The proposed mechanism involves plant-based antioxidants in the vinegar that may block xanthine oxidase, the enzyme responsible for producing uric acid. By interfering with this enzyme, less uric acid gets made and less of it crystallizes in joints. The group given a smaller dose (15 ml) also saw a reduction, but it was less dramatic. This is a single small study with only female participants, so it’s far from definitive, but it’s the closest thing to direct evidence that apple cider vinegar could help a specific type of arthritis.
Why Anecdotes Can Be Misleading
Many people swear apple cider vinegar helped their joint pain. That’s not necessarily wrong about their experience, but it’s worth understanding how powerful the placebo effect is in arthritis. A meta-analysis of osteoarthritis trials found that roughly 50% of participants given a placebo reported meaningful pain relief. The overall effect size for placebo in pain outcomes was 0.51, which is actually better than some standard osteoarthritis treatments. When you add in the ritual of a daily health habit, the expectation of benefit, and the natural fluctuation of arthritis symptoms, it’s very easy to attribute improvement to the vinegar when something else is at work.
Is Unfiltered ACV Special?
Unfiltered apple cider vinegar contains what’s called “the mother,” a cloudy mix of yeast and bacteria formed during fermentation. Many proponents believe this is the key ingredient. The mother does function as a probiotic, and apple cider vinegar contains B vitamins and polyphenols (plant-based antioxidants) that plain white vinegar lacks. However, as researchers at UChicago Medicine have noted, the importance of the mother has not been established with research. The vitamin profile of apple cider vinegar is similar to apple juice. There’s no evidence that unfiltered apple cider vinegar provides anti-inflammatory benefits beyond what any vinegar’s acetic acid content might offer.
Real Risks of Regular Use
If you decide to try apple cider vinegar anyway, the risks deserve as much attention as the potential benefits. Apple cider vinegar has a pH of about 3.7, making it more acidic than Mountain Dew or pineapple juice. In laboratory testing on extracted human teeth, apple cider vinegar and plain vinegar caused the most enamel damage of all beverages tested, worse than Coca-Cola, lemon juice, or energy drinks. A 2012 case report documented erosive tooth wear from daily apple cider vinegar consumption, and the damage is worse when consumed at night because saliva’s natural buffering action is reduced during sleep.

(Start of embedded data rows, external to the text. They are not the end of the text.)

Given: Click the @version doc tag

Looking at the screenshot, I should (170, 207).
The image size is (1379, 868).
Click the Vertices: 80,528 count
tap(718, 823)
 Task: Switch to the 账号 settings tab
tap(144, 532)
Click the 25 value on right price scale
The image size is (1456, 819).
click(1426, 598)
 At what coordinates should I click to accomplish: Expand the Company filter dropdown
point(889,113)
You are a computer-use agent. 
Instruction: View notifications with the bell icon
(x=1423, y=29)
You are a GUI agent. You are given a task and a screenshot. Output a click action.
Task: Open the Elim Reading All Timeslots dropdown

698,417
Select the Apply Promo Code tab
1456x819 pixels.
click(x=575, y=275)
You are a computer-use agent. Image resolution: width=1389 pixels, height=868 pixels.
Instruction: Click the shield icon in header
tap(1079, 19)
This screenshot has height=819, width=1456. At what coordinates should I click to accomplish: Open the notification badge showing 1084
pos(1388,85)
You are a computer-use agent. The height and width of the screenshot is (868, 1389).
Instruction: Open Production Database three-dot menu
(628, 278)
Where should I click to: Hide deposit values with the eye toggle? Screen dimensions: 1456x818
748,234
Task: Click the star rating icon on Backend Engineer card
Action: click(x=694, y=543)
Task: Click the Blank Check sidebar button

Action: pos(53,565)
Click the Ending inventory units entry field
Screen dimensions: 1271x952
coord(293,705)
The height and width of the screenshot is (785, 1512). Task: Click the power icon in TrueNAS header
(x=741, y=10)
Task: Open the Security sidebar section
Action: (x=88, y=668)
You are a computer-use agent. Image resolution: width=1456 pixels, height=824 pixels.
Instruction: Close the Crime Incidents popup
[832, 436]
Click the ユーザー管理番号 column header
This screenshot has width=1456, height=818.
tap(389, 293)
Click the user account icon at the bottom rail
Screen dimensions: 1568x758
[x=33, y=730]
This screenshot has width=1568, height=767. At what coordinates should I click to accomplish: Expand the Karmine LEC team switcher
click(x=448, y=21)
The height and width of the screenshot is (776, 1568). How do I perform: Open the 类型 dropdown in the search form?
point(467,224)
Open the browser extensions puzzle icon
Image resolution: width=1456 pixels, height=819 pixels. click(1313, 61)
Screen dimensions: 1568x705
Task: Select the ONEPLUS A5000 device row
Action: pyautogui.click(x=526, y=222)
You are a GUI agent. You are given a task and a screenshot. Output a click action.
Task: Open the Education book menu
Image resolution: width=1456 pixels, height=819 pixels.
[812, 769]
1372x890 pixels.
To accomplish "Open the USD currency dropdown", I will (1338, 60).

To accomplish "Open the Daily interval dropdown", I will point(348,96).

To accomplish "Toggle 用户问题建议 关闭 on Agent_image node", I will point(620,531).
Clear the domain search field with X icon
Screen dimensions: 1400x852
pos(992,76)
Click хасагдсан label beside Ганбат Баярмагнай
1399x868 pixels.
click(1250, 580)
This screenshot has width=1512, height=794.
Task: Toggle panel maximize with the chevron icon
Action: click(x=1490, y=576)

Apple cider vinegar can also interact with several common medications. It may lower potassium levels, which is a concern if you take diuretics (water pills) or the heart medication digoxin, since low potassium amplifies their side effects. It can also lower blood sugar, creating a risk of hypoglycemia for people taking diabetes medications or insulin. If you’re on any of these, apple cider vinegar isn’t a harmless kitchen remedy.
How to Use It Safely
Gastroenterologists generally recommend no more than 1 to 2 tablespoons of apple cider vinegar diluted in a full glass of water (about 8 ounces). Drinking it undiluted can irritate your throat and stomach lining. Using a straw can help protect your teeth, and rinsing your mouth with plain water afterward reduces acid exposure on enamel. Avoid drinking it right before bed.
Apple cider vinegar is inexpensive and unlikely to cause harm in small, diluted amounts for most people. But for managing arthritis, the honest answer is that proven treatments exist and this isn’t one of them. The gout-specific findings are intriguing enough to watch, but not strong enough to rely on in place of approaches with a solid evidence base.